The first shed was a single bay structure built on the banks of the Opawa River.  In 1890 this was doubled in size and the twin bay sheds stood on the site until 1926, when it was replaced with the boathouse that was used until it was sold in 1970 as the river was no longer fit for training.  

The shed remains on the site and has been upgraded by the Marlborough Repertory Society as its base,  the Boathouse Theatre.

It is noted in the club history that in 1959 the "branch shed at Watsons" was no longer suitable for training on the Wairau River, so it can only be assumed that some training had been done on the Wairau for several years prior to this date.

In 1960, Charlie Saunders donated a shed to the club and it was moved to Bluegums, on the lower Wairau. By 1962 the records indicate that most of the club's training was done from this shed. 

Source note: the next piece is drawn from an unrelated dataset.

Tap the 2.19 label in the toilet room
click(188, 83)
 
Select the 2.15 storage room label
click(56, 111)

A new site was negotiated in the early 1970s at the club's present location on Jones Road, Lower Wairau, a couple of kilometers upriver from Bluegums. The shed took five years to complete and was finished in 1976. The club continues to row out of the shed, which was lifted 1m after two large floods in the 1980s, and came through two major floods in 2021 and 2022 largely unscathed as a result of being above flood level. It has also survived several major earthquakes. 

Long-time club member, committee member and patron, the late Spot Saul. The BRC shed is named for Spot in recognition of his contributuion to the club, and particularly his efforts getting the shed built.